La Coca Cola da parte sua era arrivata all’operazione nel migliore dei modi. Durante le Olimpiadi di Pechino era stata una degli sponsor più imponenti e visibili, con i propri prodotti presenti in ogni punto di Pechino. Grazie a questa azione commerciale vasta, si dice che avesse anche rafforzato i propri legami con la nomenclatura cinese, indispensabile per aumentare il proprio giro di affari in un paese in cui il network relazionale è determinante. Aveva effettuato l’annuncio di un ulteriore investimento di due miliardi di dollari in Cina e monetizzato un’offerta di 2,4 miliardi di dollari, presentata lo scorso autunno, che aveva già sciolto le riserve degli azionisti della Huiyuan, azienda quotata in borsa ad Hong Kong. Sottoposta a controlli e richieste, la Coca Cola aveva aggiustato il tiro: tutto sembrava pronto per la grande mossa. Ne sarebbe venuta fuori un’operazione commerciale d’altri tempi, con un potenziale giro d’affari dei due gruppi uniti che avrebbe superato i 10 miliardi di yuan, oltre un miliardo di euro, tenendo conto dei numeri di bilancio del 2007, con oltre 400 milioni di yuan registrati da ciascuna azienda in Cina.
Invece, l’operazione è saltata, poiché non consentita dalla nuova legge anti monopolio cinese. Un’acquisizione «negativa per la concorrenza» secondo un comunicato diramato dal ministero del commercio cinese, che ha aggiunto: «se l’operazione fosse andata in porto, i consumatori sarebbero stati costretti ad accettare prezzi più alti e una rosa più ristretta di prodotti». Zhang Junsheng, un professore universitario di economia si è detto soddisfatto: «questa decisione aiuterà sia i produttori di succhi cinesi, sia quelli esteri a competere in modo corretto ed è un ottimo segnale per le aziende che sviluppano il proprio business su un arco temporale piuttosto lungo».

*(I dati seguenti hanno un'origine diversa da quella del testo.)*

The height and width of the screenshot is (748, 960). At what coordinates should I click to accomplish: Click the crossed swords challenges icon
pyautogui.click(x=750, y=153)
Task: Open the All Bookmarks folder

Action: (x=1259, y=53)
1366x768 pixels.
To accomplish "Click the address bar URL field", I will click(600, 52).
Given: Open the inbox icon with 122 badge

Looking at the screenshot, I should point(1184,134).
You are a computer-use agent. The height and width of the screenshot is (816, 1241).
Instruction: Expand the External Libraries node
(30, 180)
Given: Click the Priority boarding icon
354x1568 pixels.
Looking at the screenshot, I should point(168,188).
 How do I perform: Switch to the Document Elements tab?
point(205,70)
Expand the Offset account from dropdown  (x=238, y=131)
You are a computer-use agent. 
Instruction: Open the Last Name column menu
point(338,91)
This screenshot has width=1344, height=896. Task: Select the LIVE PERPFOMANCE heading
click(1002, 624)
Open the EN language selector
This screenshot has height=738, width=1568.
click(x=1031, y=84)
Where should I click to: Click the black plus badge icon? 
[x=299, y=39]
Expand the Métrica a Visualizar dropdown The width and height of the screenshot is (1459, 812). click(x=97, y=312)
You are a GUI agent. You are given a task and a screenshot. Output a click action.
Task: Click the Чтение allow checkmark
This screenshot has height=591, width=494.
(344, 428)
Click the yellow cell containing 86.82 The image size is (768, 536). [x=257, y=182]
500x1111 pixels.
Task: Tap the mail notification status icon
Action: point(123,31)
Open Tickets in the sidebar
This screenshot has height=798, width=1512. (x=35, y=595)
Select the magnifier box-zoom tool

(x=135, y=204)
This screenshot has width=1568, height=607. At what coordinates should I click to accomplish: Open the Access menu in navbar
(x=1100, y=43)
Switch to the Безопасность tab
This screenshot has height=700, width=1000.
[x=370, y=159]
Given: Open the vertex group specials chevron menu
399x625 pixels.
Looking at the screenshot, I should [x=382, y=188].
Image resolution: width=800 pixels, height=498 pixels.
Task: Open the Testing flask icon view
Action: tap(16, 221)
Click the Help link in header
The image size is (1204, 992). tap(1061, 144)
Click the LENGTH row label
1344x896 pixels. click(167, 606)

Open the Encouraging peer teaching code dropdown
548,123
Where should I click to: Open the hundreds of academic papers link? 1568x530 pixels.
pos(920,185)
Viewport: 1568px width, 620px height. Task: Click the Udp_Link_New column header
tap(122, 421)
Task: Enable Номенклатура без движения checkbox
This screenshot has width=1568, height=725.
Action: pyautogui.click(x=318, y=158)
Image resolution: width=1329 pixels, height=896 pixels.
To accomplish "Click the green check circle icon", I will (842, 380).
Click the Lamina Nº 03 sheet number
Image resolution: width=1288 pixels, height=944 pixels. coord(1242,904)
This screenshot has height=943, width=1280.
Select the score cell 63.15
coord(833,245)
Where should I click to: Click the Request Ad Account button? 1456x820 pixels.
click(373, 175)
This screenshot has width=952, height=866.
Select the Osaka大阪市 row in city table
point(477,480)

Dopo l’altolà alla Coca Cola tra gli osservatori internazionali rimangono alcuni dubbi sulla decisione, in virtù di una legge anti monopolio sulla quale sono state sollevate nel corso del tempo parecchie perplessità. «Il ministro del commercio cinese dovrà rendere pubblico il motivo della sua decisione», sostiene su Bloomberg Guan Anping, trader cinese, oggi avvocato di un noto studio legale a Pechino: «il governo – aggiunge – deve dimostrare di trattare ogni caso con lo stesso metro di giudizio». La legge anti monopolio cinese era già stata criticata a suo tempo dalla Camera di Commercio Usa e da quella dell’Unione Europea. Ieri alla notizia del blocco dell’acquisizione della Coca Cola, l’Unione Europea ha chiesto chiarimenti a Pechino.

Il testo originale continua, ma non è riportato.